Start of SUPPLIED DATA
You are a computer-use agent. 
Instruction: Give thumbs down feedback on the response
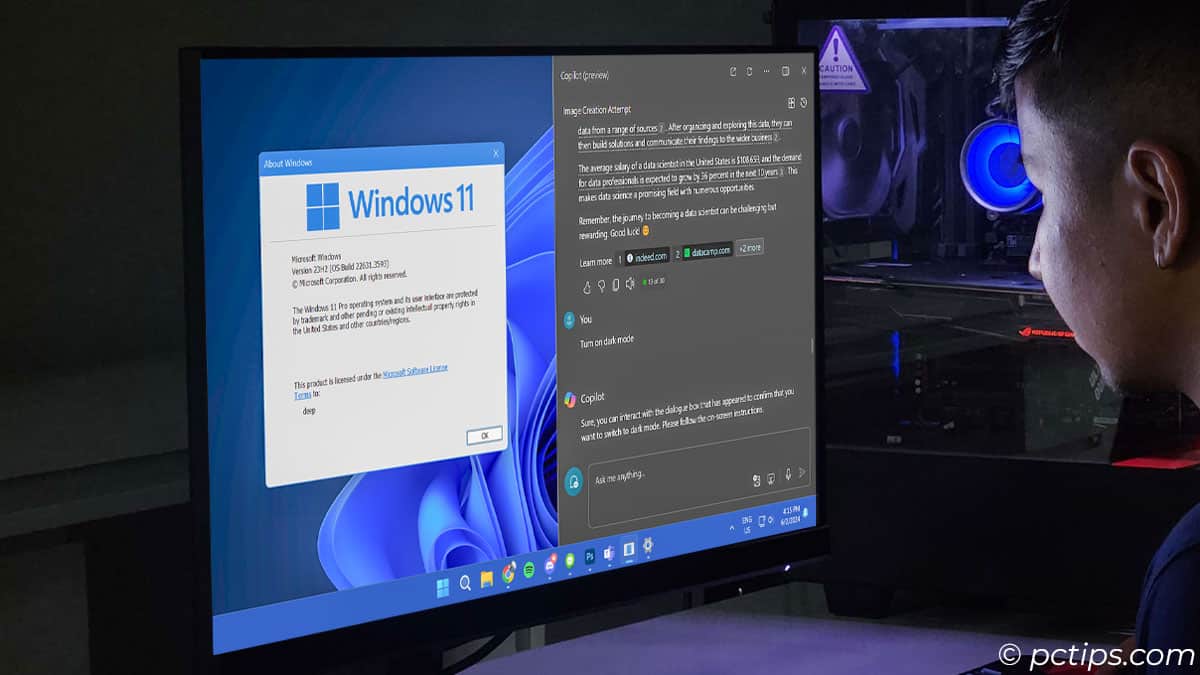pyautogui.click(x=601, y=285)
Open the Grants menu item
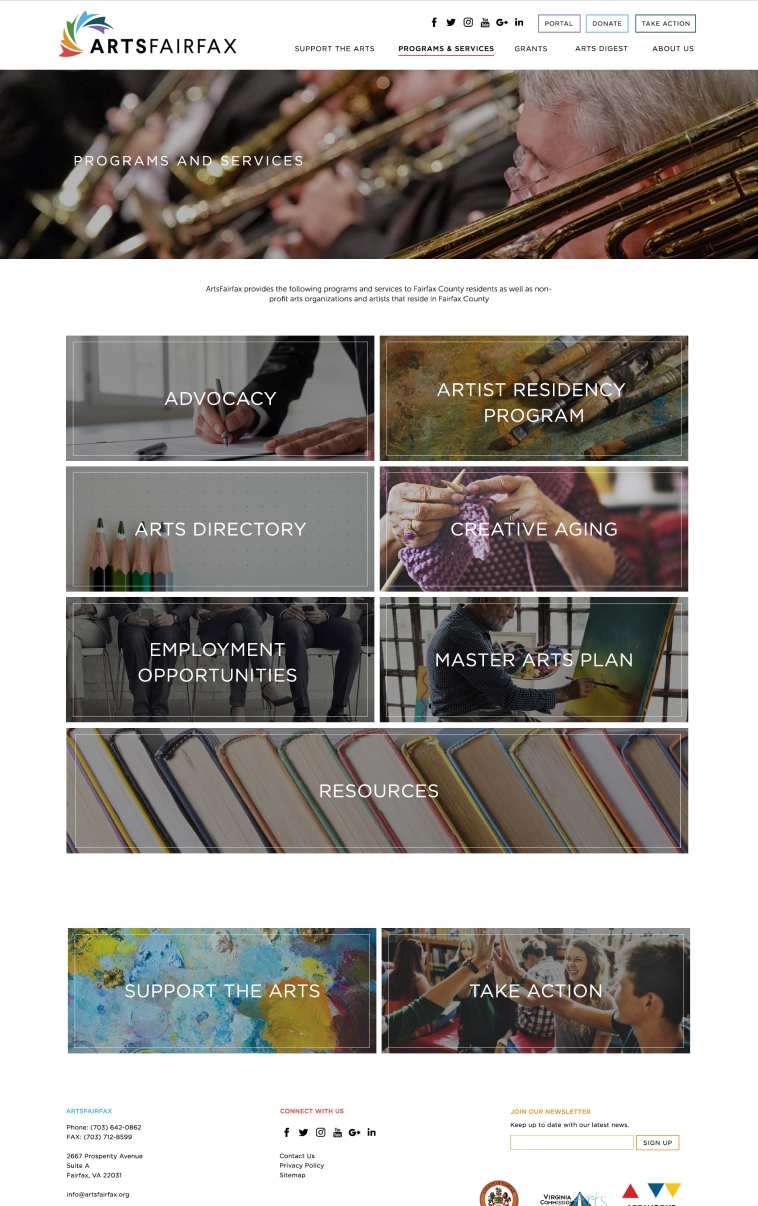This screenshot has height=1206, width=758. 531,48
End of SUPPLIED DATA
*REQUIRED ACTION*
Repeat all of the entries word for word, but omit the pictures.

*RESULT BELOW*
You are a computer-use agent. 
Instruction: Give thumbs down feedback on the response
pyautogui.click(x=601, y=285)
Open the Grants menu item
This screenshot has height=1206, width=758. 531,48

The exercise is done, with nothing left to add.